The World's Largest Telescope
- The GTC Observatory building stands only 6 meters shorter than the Statue of Liberty.
n 1987, the Instituto de Astrofísica de Canarias (IAC) proposed the construction of a large, next generation telescope capable of detecting exo-planetary systems, exploring dark matter, expanding our scrutiny of black holes and gaining insight about the material created in the Big Bang's aftermath. In 1994, Grantecan S.A. was established as a separate corporation whose charter was to oversee the design and construction of what was envisioned to be the largest telescope on Earth. Known variously as the Grantecan, the Great Telescope of the Canaries or simply as the GTC, the telescope is a joint venture between Spain, Mexico, and the University of Florida (USA). Spain maintains a ninety percent ownership and oversight is provided by the IAC.
Construction commenced in 1998 on a site at the Observatorio del Roque de los Muchachos that's just up the mountain from the building where I was overnighting. Therefore, because my room faced the summit of the island, the enclosure housing the world's largest telescope dominated the view
through my window. Due to the absence of familiar nearby objects, it's somewhat difficult to grasp the building's size- it's huge! Standing at the height of a 14-story office building, the telescope's dome
would prevail over the skyline of most cities. My excitement immediately started to elevate when I saw the GTC out my window because I knew that David had arranged for a private insider tour during our three day observing run!
- The GTC's optical tube assembly is gigantic- 85-feet (26m.) from the floor to the tip of the secondary assembly and 45-feet (13.6m.) from side to side.

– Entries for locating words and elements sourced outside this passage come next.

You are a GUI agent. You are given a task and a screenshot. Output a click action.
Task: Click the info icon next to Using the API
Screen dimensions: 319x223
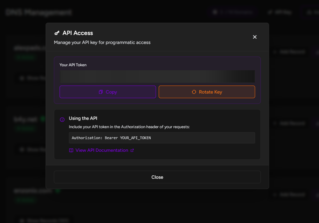point(62,120)
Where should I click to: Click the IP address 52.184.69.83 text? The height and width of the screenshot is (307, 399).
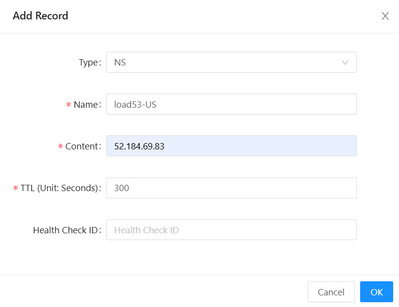(139, 146)
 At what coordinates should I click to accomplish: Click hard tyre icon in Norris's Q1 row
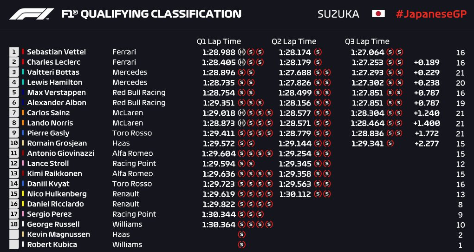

Constructed at a price that's estimated to approach USD$200 million, the GTC stands 85 feet from the bottom of its altazimuth mount to the tip of its zenith facing secondary mirror and its optical truss assembly spans almost 45 feet!. Even though I have studied the telescope in countless photographs and viewed it live with the Observatory's 24X7 web-cam
, I was unprepared for the scale of the instrument when I walked through the door into the room where this beast resides- it's gigantic! It reminded me of my boyhood visit to the Vehicle Assembly Building at the Kennedy Space Center when the Apollo 12 launch vehicle stood fully assembled. Of course, even though a Saturn V moon rocket stands over twice as tall as, what is now, the world's largest telescope, I was nonetheless overwhelmed by the GTC's complexity and dimensions!
- A flea's perspective- the author stands at the GTC's base.
- Photo credit: Julio Carballo Bello
The great telescope's first light
took place on July 13, 2007 but on the day of my visit, the scope was still a few months from regular operations- several more segments of the Primary mirror were yet to be installed and tested. When fully assembled, the GTC will possess a Primary mirror that measures 34 feet across- over twice the diameter of the venerable Hale Telescope on Mt. Palomar and over a foot wider than either of the twin Keck instruments in Hawaii!
The Primary's light gathering surface is composed of 36 independently controlled hexagonal shaped mirrors each weighing about half a ton, including the weight of their control rigs. When the 36 hexagonal segments are united, the Primary mirror will weigh-in at around sixteen tons! Despite this mass, each segment aligns to within three millimeters of those adjacent regardless of the telescope's pointing angle. Working in concert, they form a single, precision optical unit that will intensify starlight four million times brighter than seen by the unaided human eye.
The mirror's ability to resolve separate, closely spaced objects is staggering- for example, its 409 inch diameter would enable a Canary Island observer to distinguish car headlights half a world away in Australia! The thickness of each mirror segment is only slightly over three inches yet each has a polishing deviation no greater than 15 nanometers, or 3,000 times finer than a human hair- if each mirror segment were the size of Spain, the tallest mountain would only be about one millimeter tall!
- Temporarily stored in a protected holding room, primary mirror segments await mounting- each is approximately 6-feet in diameter.
The mirror segments are composed of Zerodur, a glass ceramic that possesses an incredibly small coefficient of expansion- which means it doesn't change shape when subjected to wide temperature ranges. This is extremely important for astronomical telescopes because they can't be used for serious research until their optics have reached the same temperature as the surrounding air each night.
The optical acuity of the GTC is critical if it's to perform its mission of peering back to a time that's close to the Universe's origin. Therefore, adaptive optic sensors will be used with each of the mirror panels to keep them perfectly aligned. This will also compensate for atmospheric turbulence and remove the shimmering effect that makes stars twinkle- in essence, the column of air along the telescope's view will appear motionless regardless of its actual speed or agitation. Adaptive optics technology, originally developed for military spy satellites, was de-classified at the end of the cold war and is now in common use at the world's leading telescopes.